Apenas si Cabrera paró mientes en la pérdida, que no era su merced como don César Gallego, quien para socorrer en una necesidad a otro paisano suyo, sacó un gran talego rebosando de monedas, tomó un duro y lo dio al necesitado. Éste, que era un mozo de agudo ingenio, rechazó la dádiva, diciendo:


 «Probando está ese talego
 de tus nombres el contraste:
 como César empuñaste,
 y diste como gallego».


Al día siguiente, almorzaba don Amador de Cabrera, en compañía de su esposa doña Inés de Villalobos, cuando se le presentó el cacique de Guancavilca, padre del pajecito que, temeroso de castigo, había ido a refugiarse en la casa paterna.

-Perdona a mi hijo, viracocha, y sé bueno para con él -dijo el anciano.

-¿Y en qué ha pecado el muchacho para solicitar gracia de mí? El pecador fui yo, que no debí confiar prenda de codicia a un niño.

-Y yo, viracocha, vengo a pagarte...

-No me ofendas, cacique -interrumpió Amador de Cabrera-, que ofensa es que me tengas por tacaño a quien afligen pérdidas de bienes. Cierto es que el cintillo vale seis mil ducados; pero doylo por bien perdido, ya que fue en la fiesta del Santísimo. No se hable más del asunto, y vuelva el chico a casa, que Inés y yo lo queremos como a hijo.
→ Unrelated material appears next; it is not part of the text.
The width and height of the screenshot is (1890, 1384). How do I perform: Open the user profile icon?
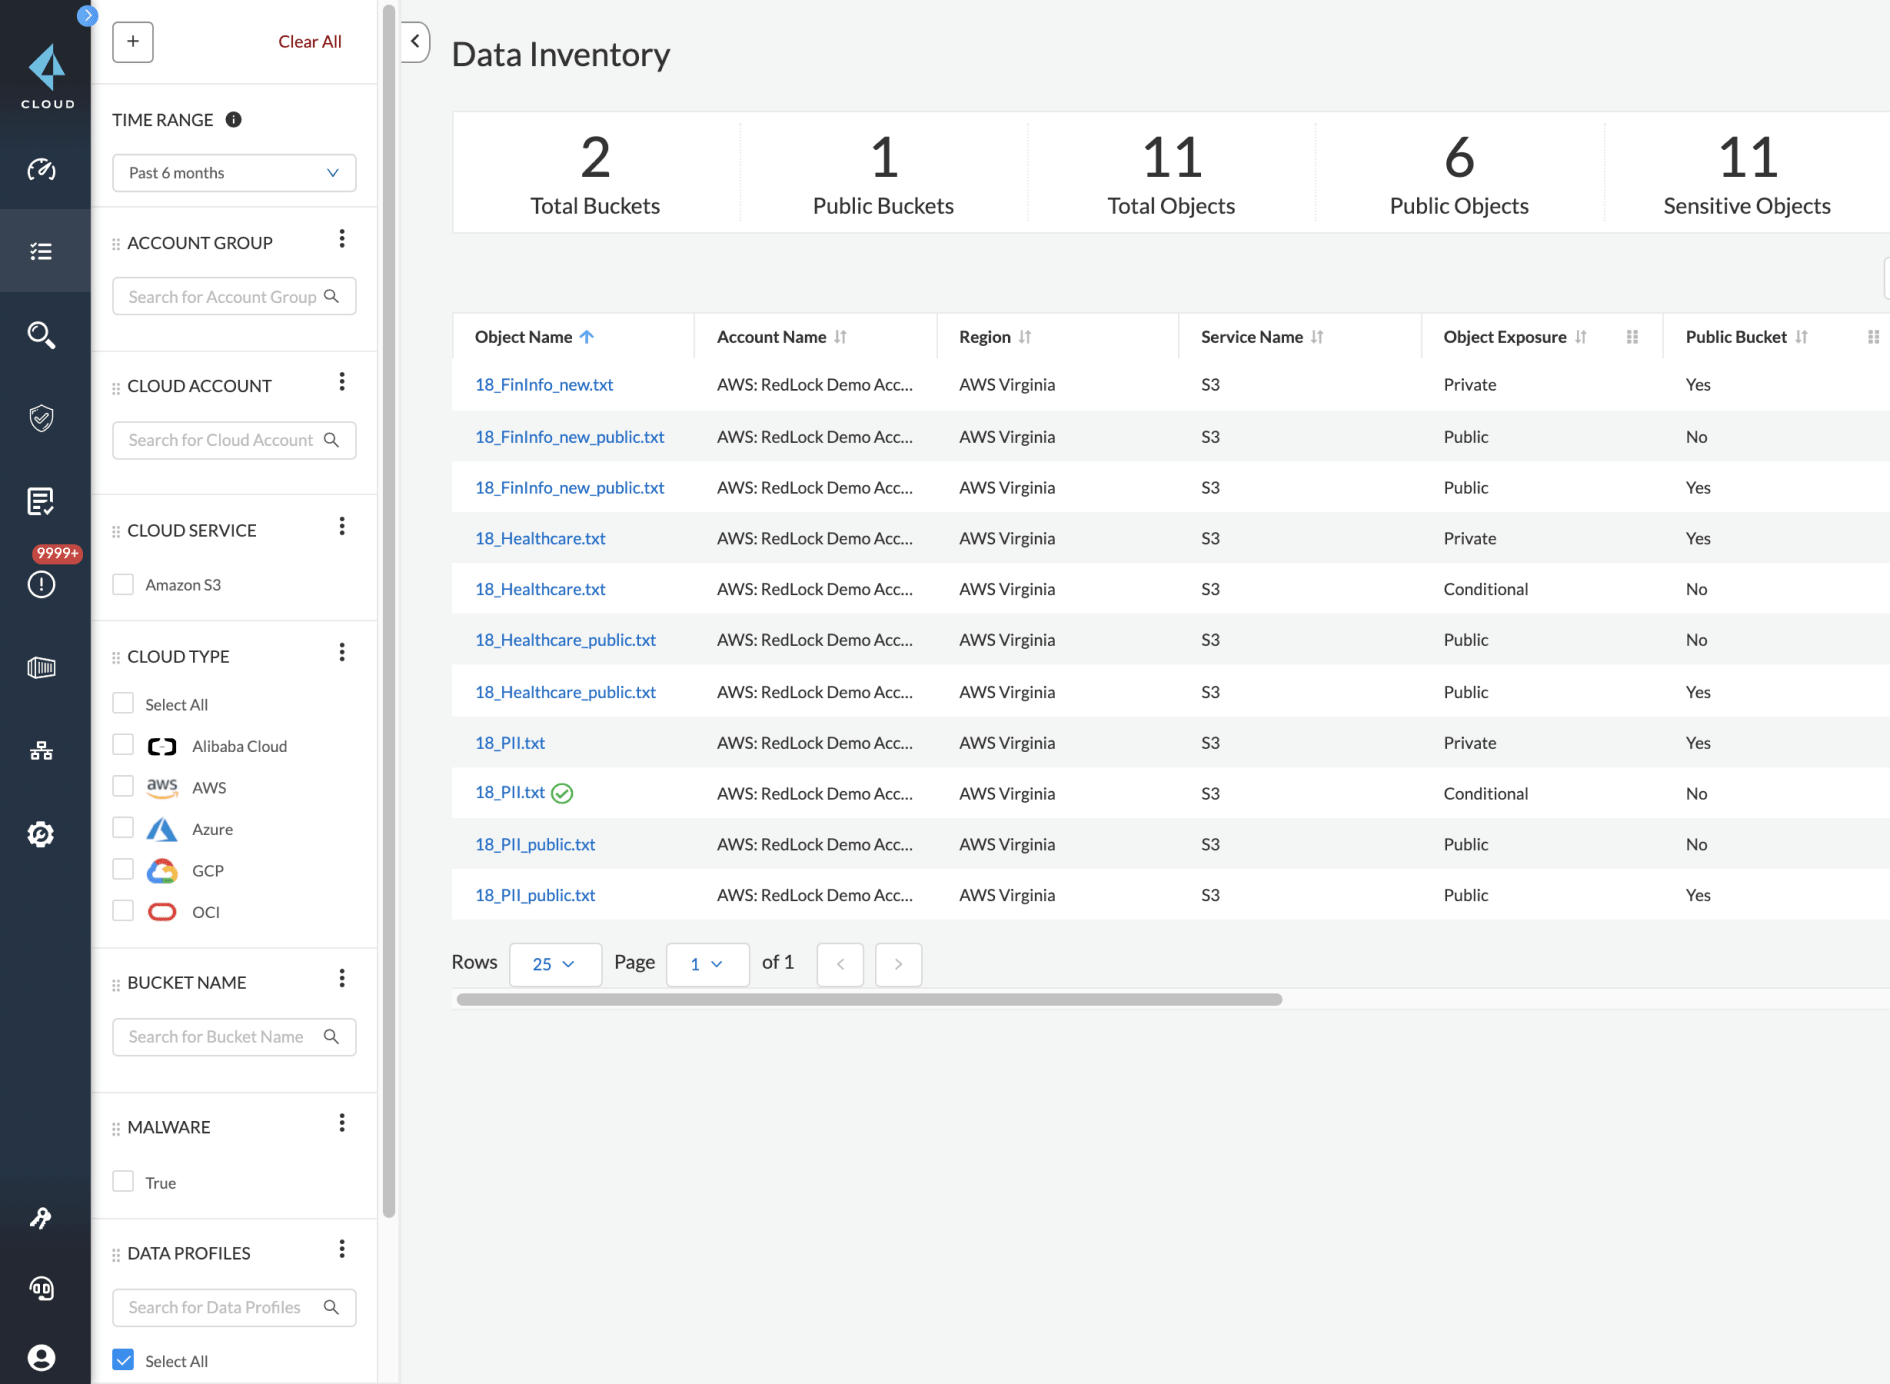pos(41,1357)
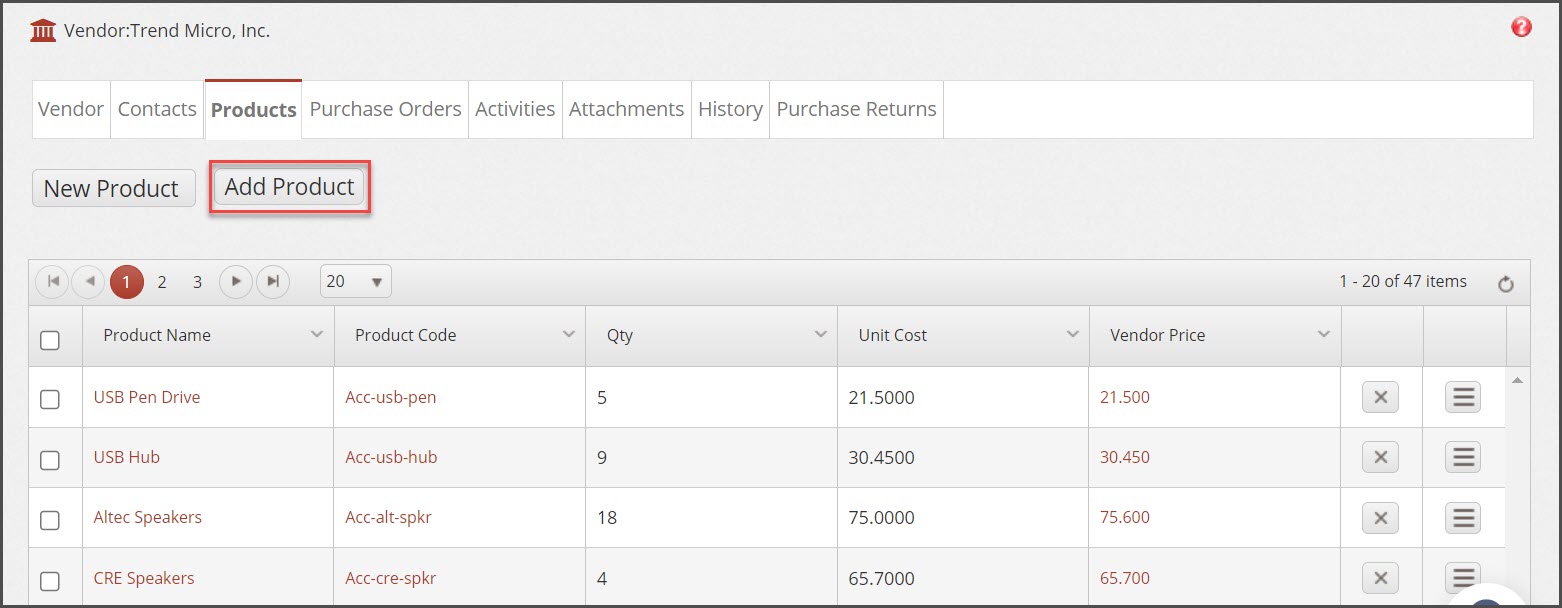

Una lágrima de agradecimiento asomó a los ojos del cacique, y besando la mano de Cabrera, dijo:

-Tu generosidad y nobleza me obligan a revelarte un secreto que te hará el hombre más rico del Perú. Manda ensillar tu caballo, y ven conmigo a Guancavilca.

Dice el cronista Montesinos que don Amador de Cabrera, tomando entonces los dos cabos o extremos de una cinta, le contestó al viejo:

-No tengo hermano, y tú, cacique, lo serás mío. Seremos tan iguales como los dos cabos de esta cinta.


III editar

Veinticuatro horas después don Amador de Cabrera era dueño de la famosa mina de azogue de Huancavelica, y realmente el hombre más rico del Perú, pues sólo la mina le daba, libre de menudencias, una renta de 250 pesos diarios.


IV editar

Aquí habría puesto punto final a la tradición; pero un amigo cree que debo completarla con apuntes biográficos que sobre el acaudalado minero Jiménez de la Espada y Mendiburu proporcionan. Haré, pues, una rapidísima biografía, y el que más extensa la quiera búsquela en otras fuentes.

Amador de Cabrera, natural de Cuenca, en España, emparentado con los marqueses de Moya y condes de Chinchón, vino al Perú en 1555 en busca de la madre gallega (fortuna) en la comitiva del virrey marqués de Cañete. Su excelencia no halló otra manera de protegerlo que casándolo con la hija del conquistador Hernando de Villalobos, heredera del rico repartimiento de Angaraes.

Poseedor de la Todos Santos, Descubridora o Santa Bárbara, que por estos tres nombres es conocida la mina de cinabrio, rival de las de Almadén, convino en 1572 en cederla a la corona por la suma de doscientos cincuenta mil ducados. Firmada ya la escritura de cesión, arrepintiose Cabrera, alegando lesión enormísima, pues según dictamen de peritos, la mina era de balde por un millón. Más que el pleito, la ambición de poseer un título de Castilla espoleó a don Amador de Cabrera, que era sobradamente rico, para emprender viaje a España; y cuando ya casi tenía conseguido el título, no sé si de conde o marqués, sorprendiolo la ñata en 1576. La mina quedó incorporada a la real corona, sin que por eso dejara de ser semillero de litigios con sobrinos y deudos del hidalgo conquense.